Cultura da violência
Pesquisa divulgada ontem aponta que dois a cada dez adolescentes brasileiros já foram vítimas de algum tipo de agressão. O dado foi coletado em 2012 e faz parte do Levantamento Nacional de Álcool e Drogas, elaborado pela Universidade Federal de São Paulo. As meninas seriam as principais vítimas; agressões de menor potencial, como empurrar, beliscar e arranhar lideram o ranking. No entanto, em 11,9% dos casos, os menores relataram que já apanharam até ficar com marcas pelo corpo.

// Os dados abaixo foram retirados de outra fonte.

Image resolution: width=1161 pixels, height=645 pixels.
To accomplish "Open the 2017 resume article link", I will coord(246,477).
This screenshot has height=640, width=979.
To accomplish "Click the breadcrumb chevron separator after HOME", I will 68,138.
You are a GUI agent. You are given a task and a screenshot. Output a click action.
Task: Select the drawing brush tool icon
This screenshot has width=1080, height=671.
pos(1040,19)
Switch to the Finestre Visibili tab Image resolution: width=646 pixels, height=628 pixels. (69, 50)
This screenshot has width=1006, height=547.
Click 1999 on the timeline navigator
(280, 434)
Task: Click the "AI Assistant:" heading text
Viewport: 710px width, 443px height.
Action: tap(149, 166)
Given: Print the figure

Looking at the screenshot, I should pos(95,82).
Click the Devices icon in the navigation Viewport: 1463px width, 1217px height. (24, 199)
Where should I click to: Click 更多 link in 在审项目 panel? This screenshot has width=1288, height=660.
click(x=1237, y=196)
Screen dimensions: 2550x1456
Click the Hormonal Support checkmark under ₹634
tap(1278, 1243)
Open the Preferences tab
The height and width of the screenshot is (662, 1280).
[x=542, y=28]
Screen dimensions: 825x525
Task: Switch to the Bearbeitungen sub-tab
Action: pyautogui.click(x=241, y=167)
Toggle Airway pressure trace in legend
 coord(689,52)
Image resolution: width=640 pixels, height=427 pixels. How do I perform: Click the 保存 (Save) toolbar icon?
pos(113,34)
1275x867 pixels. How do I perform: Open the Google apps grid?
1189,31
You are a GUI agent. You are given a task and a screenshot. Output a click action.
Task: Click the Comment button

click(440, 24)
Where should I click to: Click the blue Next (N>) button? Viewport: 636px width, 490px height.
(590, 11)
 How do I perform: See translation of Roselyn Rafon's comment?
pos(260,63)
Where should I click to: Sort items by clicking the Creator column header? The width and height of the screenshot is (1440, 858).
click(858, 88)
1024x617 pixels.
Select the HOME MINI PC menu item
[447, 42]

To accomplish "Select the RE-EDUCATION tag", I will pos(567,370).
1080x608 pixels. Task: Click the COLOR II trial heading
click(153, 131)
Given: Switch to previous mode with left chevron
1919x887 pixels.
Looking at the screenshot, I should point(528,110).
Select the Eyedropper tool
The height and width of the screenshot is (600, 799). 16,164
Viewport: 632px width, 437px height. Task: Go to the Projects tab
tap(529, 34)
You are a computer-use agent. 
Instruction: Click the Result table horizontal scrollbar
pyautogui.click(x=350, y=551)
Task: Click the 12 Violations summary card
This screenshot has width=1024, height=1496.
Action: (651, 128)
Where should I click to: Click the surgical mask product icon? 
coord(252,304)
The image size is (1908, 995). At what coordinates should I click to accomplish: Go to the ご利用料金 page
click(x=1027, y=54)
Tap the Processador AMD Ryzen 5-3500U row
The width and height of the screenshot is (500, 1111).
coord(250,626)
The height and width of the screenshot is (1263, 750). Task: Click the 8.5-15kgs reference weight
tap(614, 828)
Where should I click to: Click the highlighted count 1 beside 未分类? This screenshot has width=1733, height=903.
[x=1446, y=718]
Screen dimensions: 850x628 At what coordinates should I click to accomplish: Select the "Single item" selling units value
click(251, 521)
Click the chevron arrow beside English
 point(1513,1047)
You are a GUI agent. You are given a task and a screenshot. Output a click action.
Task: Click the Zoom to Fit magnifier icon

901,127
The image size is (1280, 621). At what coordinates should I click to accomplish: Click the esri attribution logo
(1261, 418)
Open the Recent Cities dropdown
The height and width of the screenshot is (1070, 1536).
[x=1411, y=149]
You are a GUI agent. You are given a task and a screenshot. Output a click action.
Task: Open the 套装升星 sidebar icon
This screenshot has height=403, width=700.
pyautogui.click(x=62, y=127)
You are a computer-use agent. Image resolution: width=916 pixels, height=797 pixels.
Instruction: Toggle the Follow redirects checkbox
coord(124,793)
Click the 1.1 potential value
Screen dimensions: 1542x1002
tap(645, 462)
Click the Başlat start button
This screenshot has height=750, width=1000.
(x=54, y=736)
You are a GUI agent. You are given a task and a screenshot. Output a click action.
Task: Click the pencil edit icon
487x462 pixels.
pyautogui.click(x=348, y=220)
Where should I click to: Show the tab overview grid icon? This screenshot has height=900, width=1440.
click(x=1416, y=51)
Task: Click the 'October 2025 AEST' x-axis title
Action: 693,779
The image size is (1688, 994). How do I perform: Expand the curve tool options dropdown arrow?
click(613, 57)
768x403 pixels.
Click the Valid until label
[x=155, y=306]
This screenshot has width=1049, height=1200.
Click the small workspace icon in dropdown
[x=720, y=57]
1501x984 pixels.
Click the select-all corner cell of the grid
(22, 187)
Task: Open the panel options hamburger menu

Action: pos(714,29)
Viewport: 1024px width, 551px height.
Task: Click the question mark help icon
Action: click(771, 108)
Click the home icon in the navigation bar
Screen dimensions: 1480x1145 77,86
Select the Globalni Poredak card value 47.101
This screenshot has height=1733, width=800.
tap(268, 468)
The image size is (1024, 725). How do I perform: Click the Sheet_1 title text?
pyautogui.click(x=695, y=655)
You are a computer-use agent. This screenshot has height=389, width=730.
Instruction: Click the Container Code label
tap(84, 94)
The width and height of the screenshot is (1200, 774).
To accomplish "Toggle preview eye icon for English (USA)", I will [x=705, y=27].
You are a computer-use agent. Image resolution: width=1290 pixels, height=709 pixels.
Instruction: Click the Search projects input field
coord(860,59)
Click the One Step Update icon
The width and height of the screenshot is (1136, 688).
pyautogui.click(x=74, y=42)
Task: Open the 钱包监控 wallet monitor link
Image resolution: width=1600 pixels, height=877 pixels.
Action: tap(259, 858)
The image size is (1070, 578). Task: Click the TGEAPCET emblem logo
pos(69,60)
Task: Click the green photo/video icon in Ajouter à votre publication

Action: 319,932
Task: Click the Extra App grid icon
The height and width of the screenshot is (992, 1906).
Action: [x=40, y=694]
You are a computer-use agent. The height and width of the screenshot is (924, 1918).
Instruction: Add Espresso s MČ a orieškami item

A pesquisa ainda relaciona as agressões ao consumo de álcool e drogas na vida adulta. Outro ponto importante é que os índices praticamente não oscilaram na comparação com o último levantamento, feito em 2006. Agressões contra crianças e adolescentes ainda são uma prática culturalmente aceita pela sociedade, até como forma de educar os filhos. Os casos só chocam quando extrapolam e acabam em morte da criança ou deixam sequelas graves.
No entanto, a violência precisa ser estancada. Se é comprovado que agressões sofridas na infância e adolescência deixam, no mínimo, sequelas psicológicas que vão desde traumas à dependência de álcool ou drogas é preciso rever a questão. A violência, de modo geral, tem que deixar de ser encarada como "um fato normal". Não é. E para mudar esse panorama, é preciso desenvolver um intenso trabalho de conscientização e de educação junto à população.
Pessoas com mais informação reconhecem a importância do diálogo e conseguem até reconhecer mais facilmente quando um menor está sendo vítima de violência. Geralmente eles são o elo mais fraco e, por isso, acabam intimidados ou ameaçados a não contar as agressões sofridas. O Brasil precisa proteger suas crianças e fazer valer as garantias constitucionais desse importante grupo da população.